Optiwatt, a San Francisco-based tech firm, is working with energy companies across North America, and EV drivers could be eligible for a rebate. The goal of these partnerships is to better understand the impact EV charging has on the energy grid to prioritize upgrades and ensure stability. Active program rebates range from $25 – $84 depending on your area.
“It’s easy to assume that charging an EV is a simple process. But, just like in gas cars, there are a lot of driver behaviors that drastically change the electrical demand created,” said Optiwatt founder Casey Donahue. “We all know at least one person who waits until empty to gas up. That same kind of behavior in an EV can cause a demand spike that creates a challenge for energy companies.”

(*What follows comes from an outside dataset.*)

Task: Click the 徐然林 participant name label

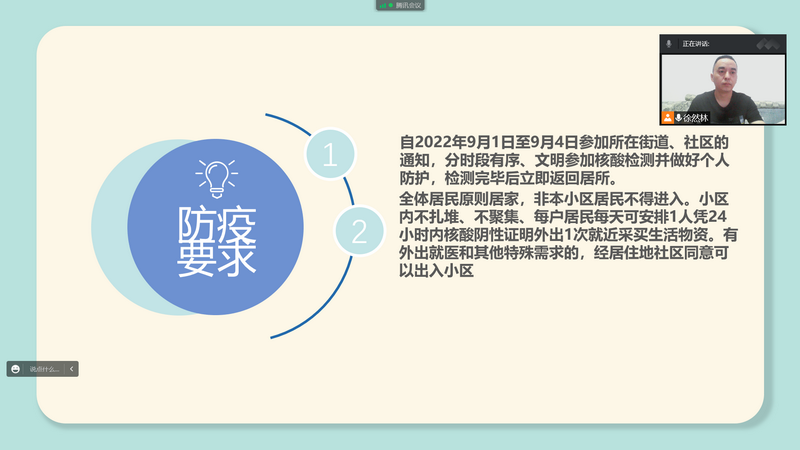Action: pos(695,118)
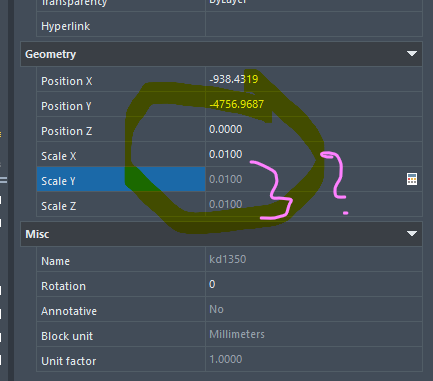Edit the Position Y value field
The image size is (433, 381).
click(314, 104)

In states like Florida, EV adoption is skyrocketing. According to the US Department of Energy, Florida has the second highest EV registrations. And nation-wide, EV sales in Q4 set a record for volume and share (317,168 and 8.1%, respectively).
“It’s a big priority to prepare the grid to support these new cars. Having access to the right data can help prioritize upgrades and optimize spending,” added Donahue. “Shifting when and how EVs charge is the second part.”
EV drivers with compatible vehicles who connect their cars to the Optiwatt app are able to select their utility service and schedule their charging around the optimal rates for their area. As managed charging programs like these roll out, some energy companies are creating special “ultra low” rates to incentivize charging on certain schedules.
Once an EV is set up in Optiwatt, the app can inform you if a program is active in your area and you can register for the program in the app. Programs typically have an enrollment period of 6-12 months, after which participants either have to do very little and can periodically choose to take part in special charging exercises. Individual drivers can choose to skip a charging exercise if needed for their schedule.
Optiwatt also takes the security of users’ data and vehicles seriously. The app does not store any vehicle credentials, only an authorization token that is encrypted.